Instagram is a social networking service that enables its users to upload and share their photos and videos with other users.
2. Requirements and Goals of the System
Functional Requirements
- Users should be able to upload/download/view photos.
- Users can perform searches based on photo/video titles.
- Users can follow other users.
- The system should generate and display a user's News Feed consisting of top photos from all the people the user follows.
Non-functional Requirements
- Our service needs to be highly available.
- The acceptable latency of the system is 200ms for News Feed generation.
- Consistency can take a hit (in the interest of availability) if a user doesn't see a photo for a while; it should be fine
- The system should be highly reliable; any uploaded photo or video should never be lost
3. Some Design Considerations
The system would be read-heavy, so we will focus on building a system that can retrieve photo quickly.
- Practically, users can upload as many phots as they like; therefore, efficient management of storage should be a crucial factor in designing this system.
- Low latency is expected while viewing photos.
- Data should be 100% reliable. If a user uploads a photo, the system will guarantee that it will never be lost.
4. Capacity Estimation and Constraints
Calculate total space required with DAU, photo file size
5. High Level System Design
At a high-level, we need to support two scenarios, one to upload photos and the other to view/search photos. Our service would need some object storage servers to store photos and some database servers to store metadata information about the photos
6. Database Schema
We need to store data about users, their uploaded photos, and the people they follow.
7. Data Size Estimation
Estimate database tables size.
8. Component Design
Photo writes can be slow as they have to go to the disk, whereas reads will be faster, especially they are being served from cache.
Uploading users can consume all the available connections, as uploading is a slow process. This means that 'reads' cannot be served if the system gets busy with the 'write' requests. To handle this bottleneck, we can split reads and writes into separate services. We will have dedicated servers for reads and different servers for writes to ensure that uploads don't hog the system.
9. Reliability and Redundancy
We can run a redundant secondary copy of the service that is not serving any traffic, but it can take control after the failover when the primary has a problem.
10. Data Sharding
a. Partitioning based on UserID
We will find the shard number by UserID % 10
What are the different issues with this partitioning scheme
- How would we handle hot users?
- Some users will have a lot of photos compared to others, thus making a non-uniform distribution of storage.

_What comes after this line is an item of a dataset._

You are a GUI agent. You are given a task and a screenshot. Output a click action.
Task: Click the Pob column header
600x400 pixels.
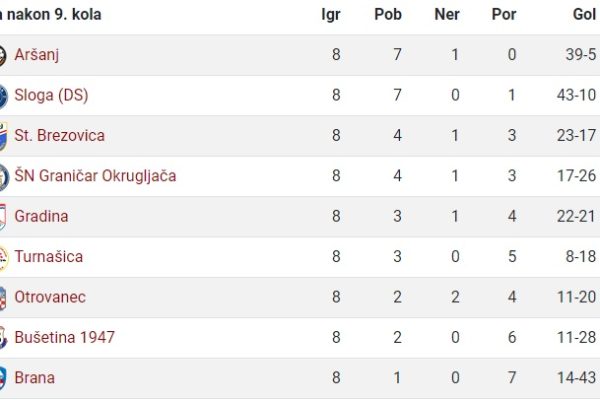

- What if we cannot store all pictures of a user on one shard? If we distribute photos of a user onto multiple shards, will it cause higher latencies?
- Storing all photos of a user on one shard can cause issues like unavailability of all of the user's data if that shard is down or higher latency if it is serving high load.

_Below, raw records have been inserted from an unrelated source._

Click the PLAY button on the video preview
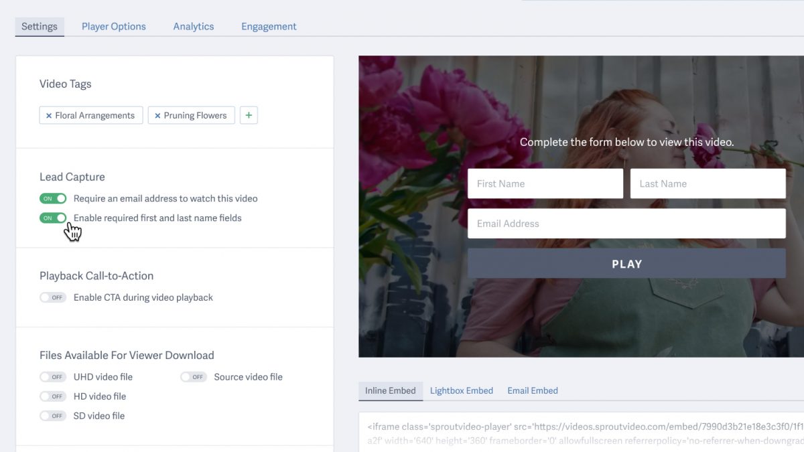[x=626, y=263]
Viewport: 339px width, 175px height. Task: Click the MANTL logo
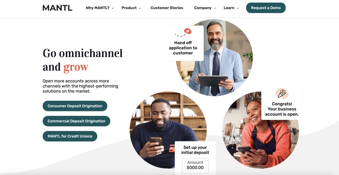[x=57, y=8]
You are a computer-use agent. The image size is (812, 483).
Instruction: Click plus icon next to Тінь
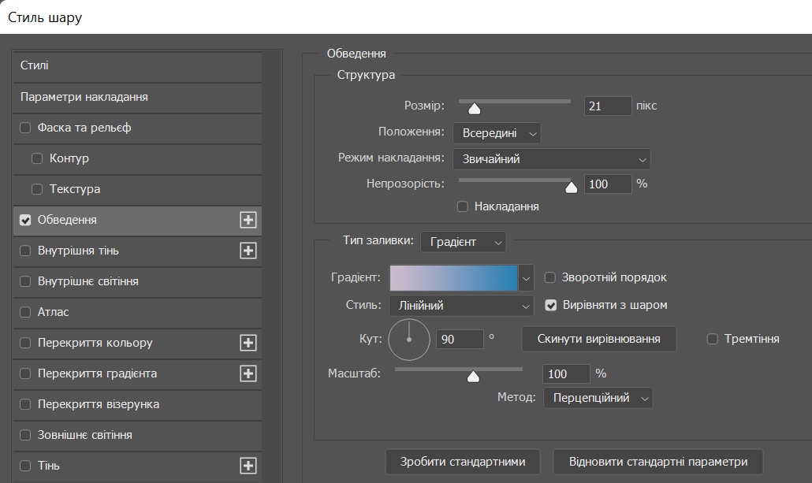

b. Partitioning based on PhotoID
How can we generate PhotoIDs?
One solution could be that we dedicate a separate database instance to generate auto-incrementing IDs.
11. Rankings and News Feed Generation
Pre-generating the News Feed
We can have dedicated servers that are continuously generating users' News Feeds and storing them in a UserNewsFeed table.

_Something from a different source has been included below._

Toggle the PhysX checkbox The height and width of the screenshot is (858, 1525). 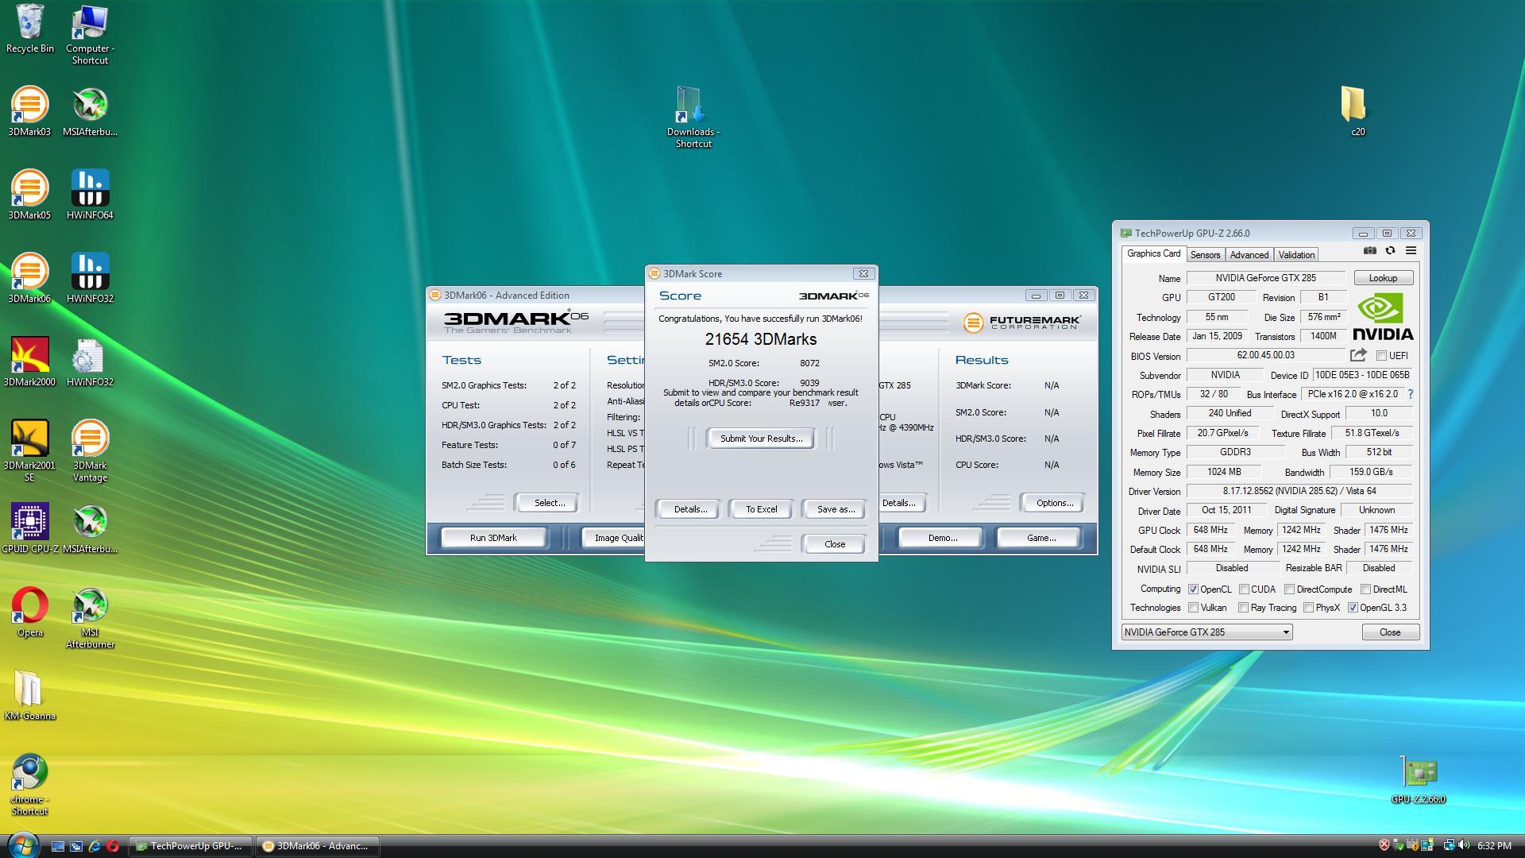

12. News Feed Creation with Sharded Data
One of the most important requirements to create the News Feed for any given user is to fetch the latest photos from all people the user follows. For this, we need to have a mechanism to sort photos on their time of creation. To efficiently do this, we can make photo creation time part of the PhotoID. As we will have a primary index on PhotoID, it will be quite quick to find the latest PhotoIDs.
We an use epoch time for this. Let's say our PhotoID will have two parts; the first part will be representing epoch time, and the second part will be an auto-incrementing sequence.
13. Cache and Load Balancing
- Geographically distributed photo cache servers
- CDN
- Cache for metadata servers
- We can try caching 20% of the daily read volume of photos and metadata.